Joseph Kony needs to be brought to justice.
Followers of global politics have known that for a long time. They know about the atrocities committed by Kony and his Lord's Resistance Army (LRA) in Uganda. And they're aware that he kidnapped tens of thousands of children, forcing some to become soldiers, and causing others to become his sex slaves.
Unfortunately, there were far too many people who didn't know about Kony, the LRA or their abuse of children. Until Invisible Children released a 27-minute documentary, "Kony 2012," that brought Kony back into the spotlight.
The video went viral and was viewed by millions of people. It was shared on Facebook and Twitter. People who didn't know who Kony was, or who couldn't find Uganda on a map, shared the video with their friends.
While "Kony 2012" doesn't give a viewer the full story of the situation in Uganda, and other nations where the LRA has a presence, it has shown how social media can be used for good. Facebook, Twitter and other on-line social media sites earn a lot of criticisms for content that can often be juvenile, annoying, libelous or disparaging.
But "Kony 2012" showed how social media can be deployed to crush ignorance.

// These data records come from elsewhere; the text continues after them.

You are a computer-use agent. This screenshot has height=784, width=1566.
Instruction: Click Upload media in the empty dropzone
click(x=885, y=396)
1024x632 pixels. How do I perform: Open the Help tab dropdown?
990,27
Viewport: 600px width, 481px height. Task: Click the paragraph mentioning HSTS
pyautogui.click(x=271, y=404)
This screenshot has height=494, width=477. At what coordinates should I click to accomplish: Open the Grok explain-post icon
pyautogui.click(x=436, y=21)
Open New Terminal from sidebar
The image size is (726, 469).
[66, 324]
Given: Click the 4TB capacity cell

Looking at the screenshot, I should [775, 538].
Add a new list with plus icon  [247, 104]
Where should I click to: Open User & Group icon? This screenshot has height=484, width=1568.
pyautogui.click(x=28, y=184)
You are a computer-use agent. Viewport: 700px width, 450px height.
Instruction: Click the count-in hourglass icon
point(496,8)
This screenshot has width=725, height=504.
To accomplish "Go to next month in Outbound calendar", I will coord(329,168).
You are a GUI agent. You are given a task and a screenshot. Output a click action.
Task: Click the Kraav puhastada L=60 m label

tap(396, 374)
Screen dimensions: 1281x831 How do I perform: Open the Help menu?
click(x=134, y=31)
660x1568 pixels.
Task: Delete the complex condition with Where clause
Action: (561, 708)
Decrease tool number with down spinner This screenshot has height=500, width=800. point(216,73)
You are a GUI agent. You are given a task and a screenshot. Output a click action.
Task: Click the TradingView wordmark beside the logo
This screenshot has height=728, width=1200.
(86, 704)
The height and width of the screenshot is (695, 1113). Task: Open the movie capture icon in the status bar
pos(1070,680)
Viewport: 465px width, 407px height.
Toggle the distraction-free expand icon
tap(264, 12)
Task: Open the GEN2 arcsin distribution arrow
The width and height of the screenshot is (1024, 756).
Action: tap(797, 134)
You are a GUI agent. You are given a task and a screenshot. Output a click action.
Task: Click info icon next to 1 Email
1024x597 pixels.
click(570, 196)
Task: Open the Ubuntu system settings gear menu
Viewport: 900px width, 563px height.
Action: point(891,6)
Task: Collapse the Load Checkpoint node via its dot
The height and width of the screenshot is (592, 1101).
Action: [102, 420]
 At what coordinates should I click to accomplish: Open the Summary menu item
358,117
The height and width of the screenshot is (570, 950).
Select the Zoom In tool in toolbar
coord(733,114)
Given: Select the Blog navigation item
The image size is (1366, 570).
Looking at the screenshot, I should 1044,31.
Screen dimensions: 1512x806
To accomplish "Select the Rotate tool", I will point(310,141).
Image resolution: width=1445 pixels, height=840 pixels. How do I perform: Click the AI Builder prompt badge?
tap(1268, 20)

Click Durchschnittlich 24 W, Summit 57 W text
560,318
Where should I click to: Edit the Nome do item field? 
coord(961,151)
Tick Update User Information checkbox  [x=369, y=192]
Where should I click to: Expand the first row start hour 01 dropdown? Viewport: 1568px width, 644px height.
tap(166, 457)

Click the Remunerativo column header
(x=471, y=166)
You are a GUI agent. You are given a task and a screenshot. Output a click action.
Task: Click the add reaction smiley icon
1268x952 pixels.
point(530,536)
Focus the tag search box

It has also introduced millions of people to the concept of child soldiers – one of the most galling practices that one could imagine.
The use of child soldiers is inconceivable to Canadians. Young men and women join the Canadian Forces by choice. They join because they want to defend their country and its ideals. It's not compulsory. And they aren't brainwashed into joining.
But it's unacceptable, and indefensible, to forcibly remove children from their families or communities, and to brainwash them into fighting a war that they're too young to understand.
And, as documented in retired Lieutenant General Roméo Dallaire's book "They Fight Like Soldiers, They Die Like Children," it creates a tragic dilemma for soldiers who haven't encountered child soldiers. Defend yourself and wound or kill a child. Or allow yourself to become a casualty of war.
(Dallaire's organization, the Child Soldiers Initiative, has done great work to share the plight of child soldiers).
The employment of child soldiers is horrible. Kony's use of children as sex slaves for himself and other members of the LRA is even worse.
Invisible Children has earned criticism for the way in which it has spent its donations. But they deserve credit for keeping people aware of Kony and his regime.
Hopefully, thanks to "Kony 2012," more people will be outraged about the use of child soldiers, and they will do more research to gain a greater understanding of the issue.